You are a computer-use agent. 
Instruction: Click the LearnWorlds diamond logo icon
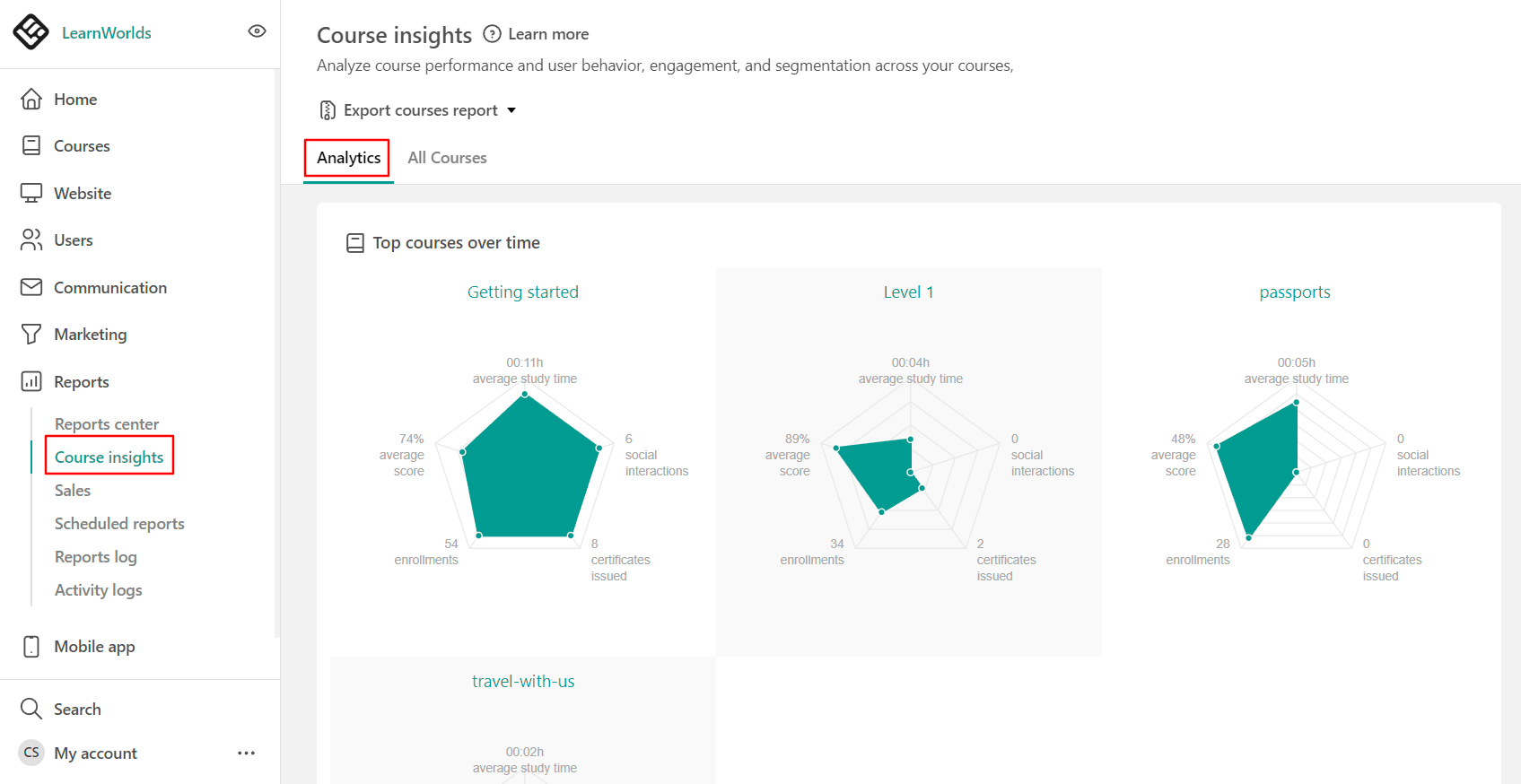pos(31,32)
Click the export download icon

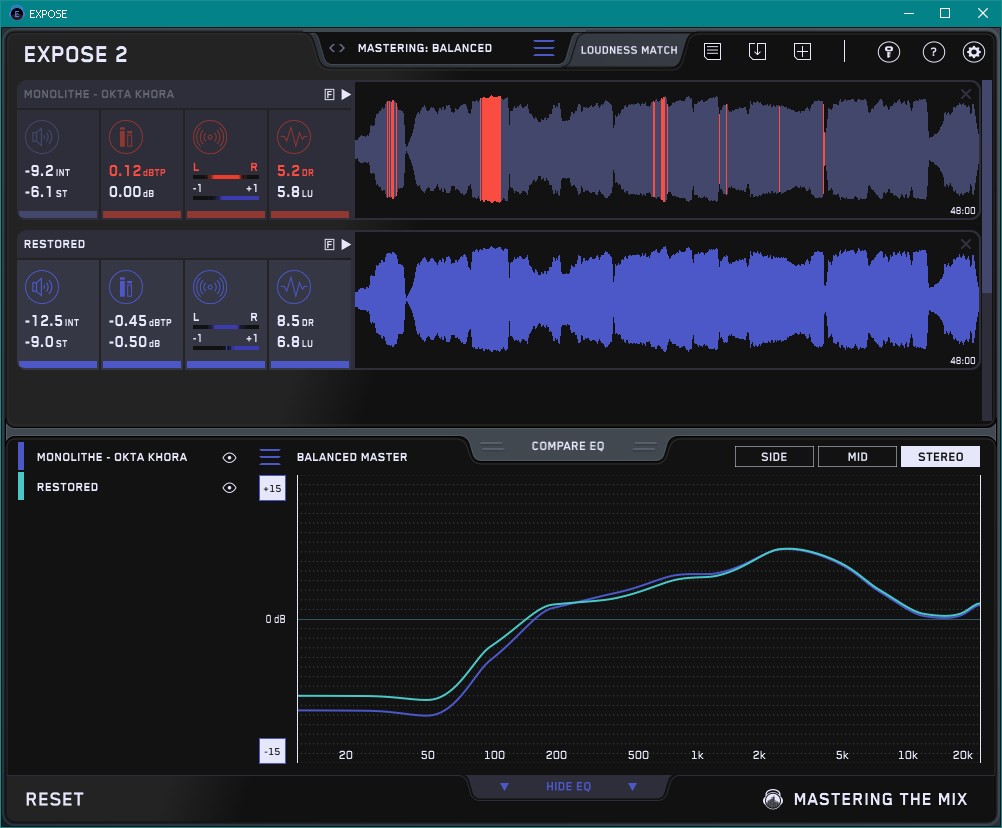[x=757, y=51]
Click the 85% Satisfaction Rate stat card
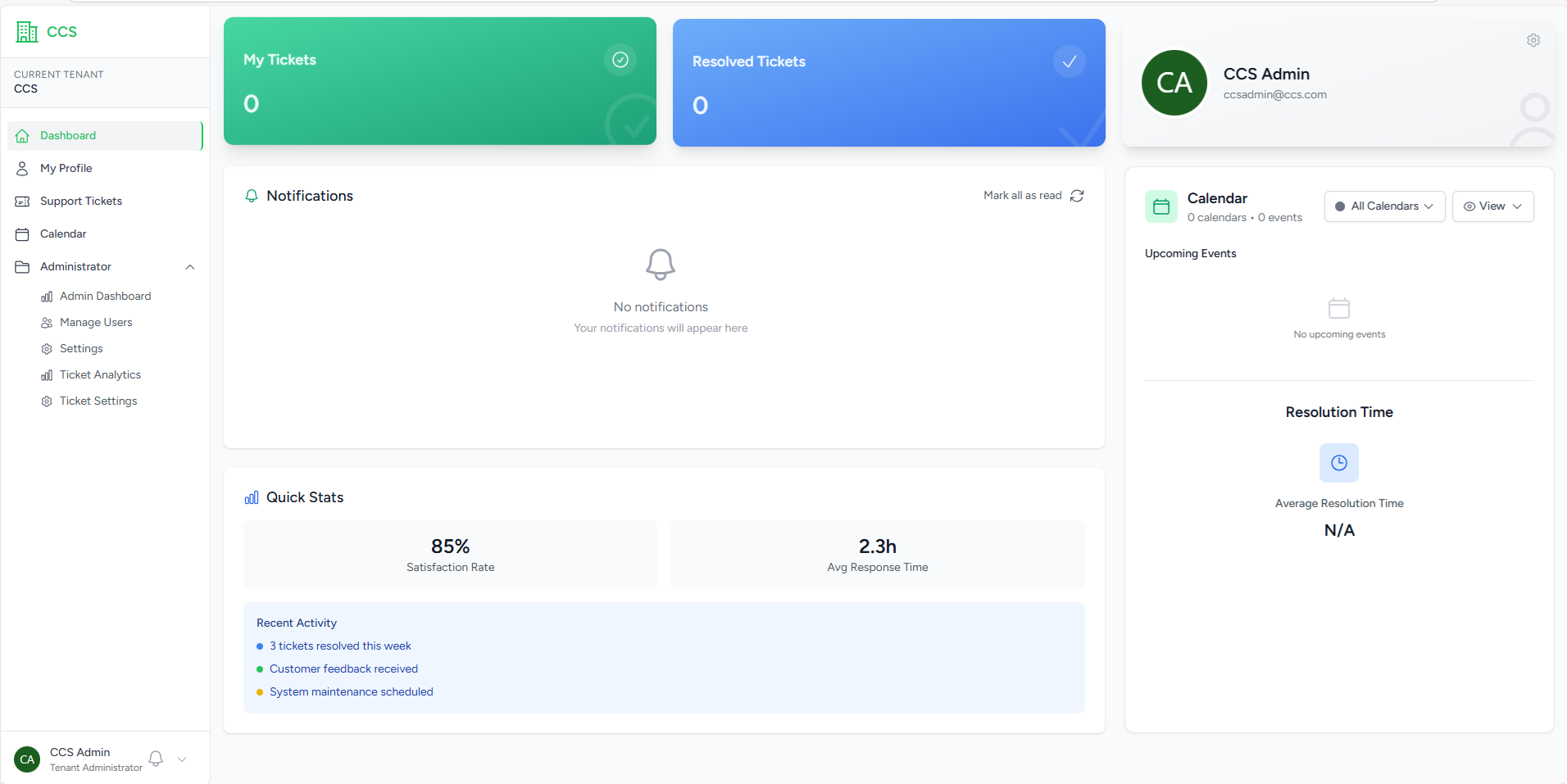1567x784 pixels. [450, 554]
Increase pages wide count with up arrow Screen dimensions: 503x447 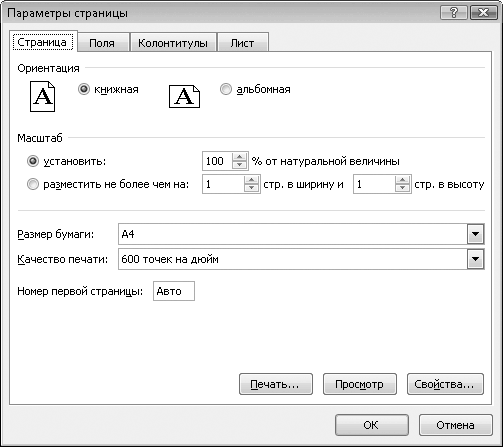[251, 180]
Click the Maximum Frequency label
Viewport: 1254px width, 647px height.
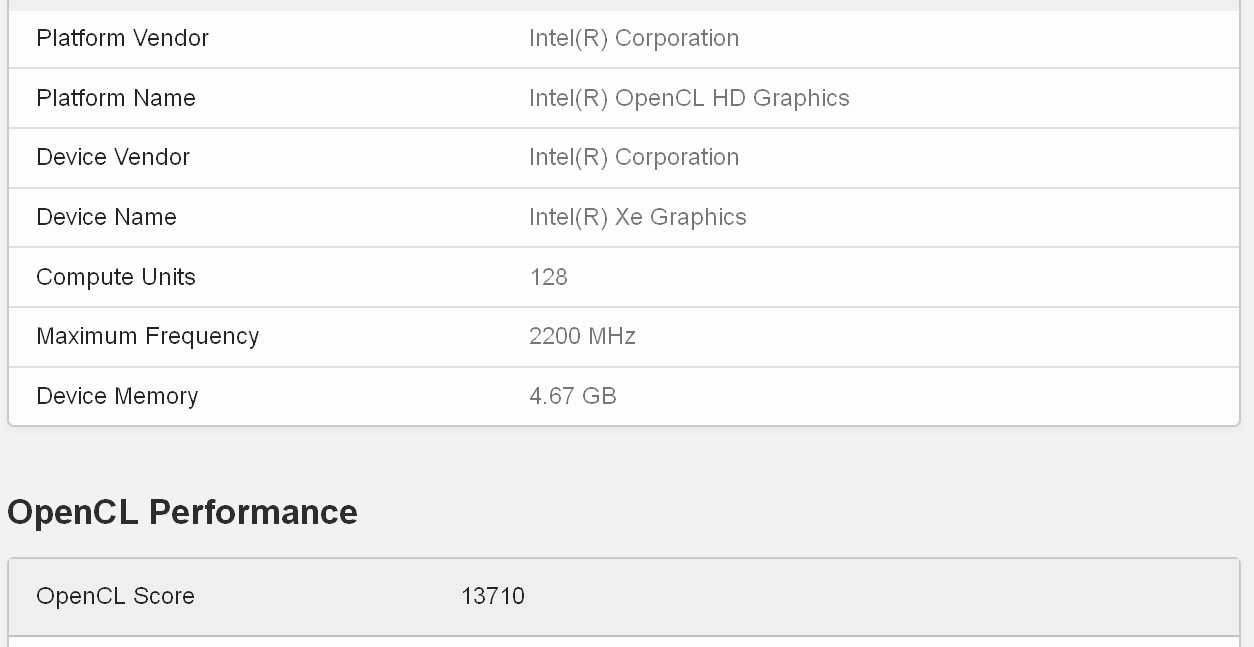coord(147,336)
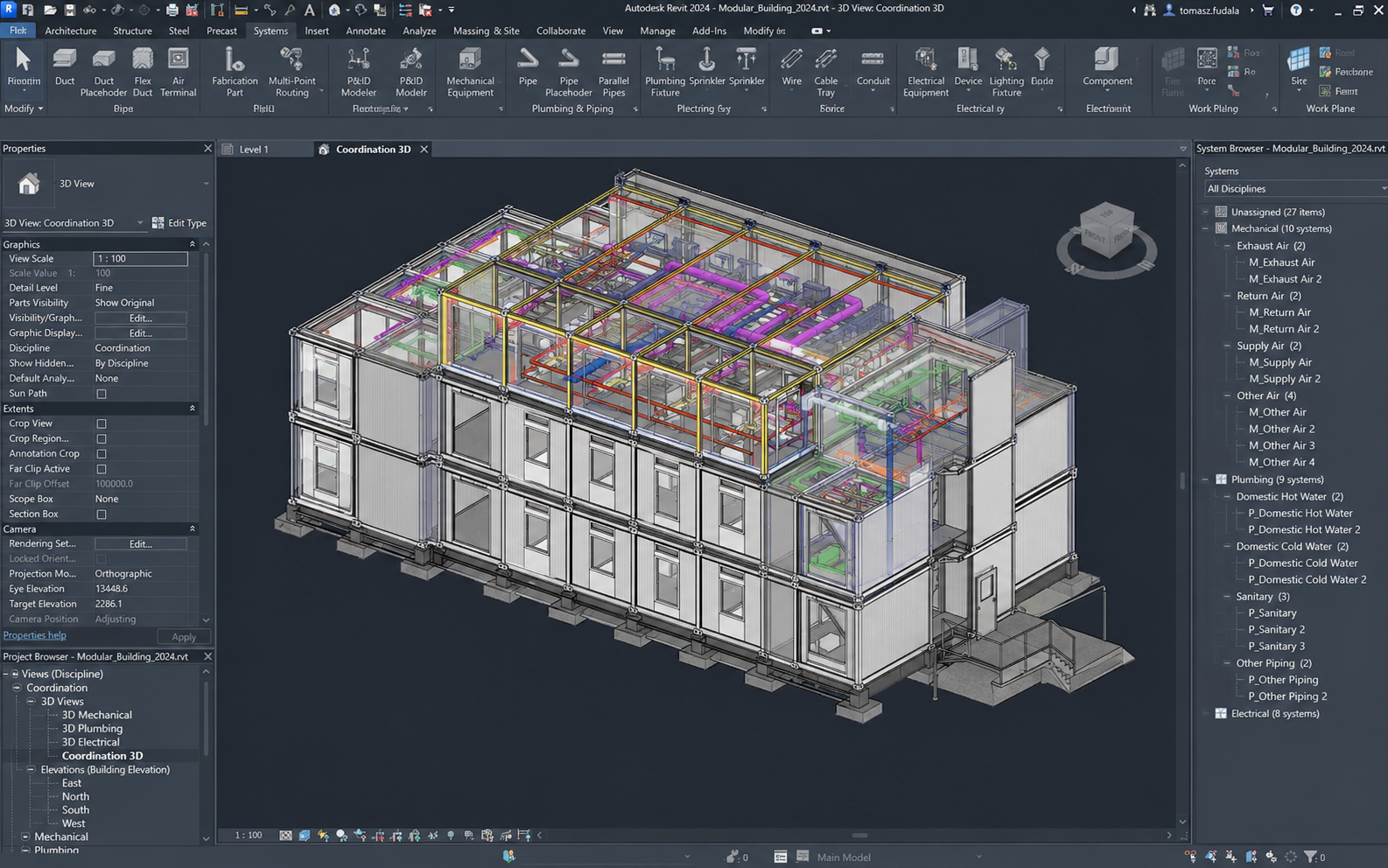Toggle the Crop View checkbox

102,424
◇ ◇ ◇
→ **What you need to do**: Reproduce the lines from the one containing "Click the Maximum Frequency label" through the end of the lines, swapping "Maximum" for "Minimum" and changing nothing else. Omit the pictures.

→ **Problem solution**:
Click the Minimum Frequency label
Viewport: 1254px width, 647px height.
coord(147,336)
Toggle the Crop View checkbox

102,424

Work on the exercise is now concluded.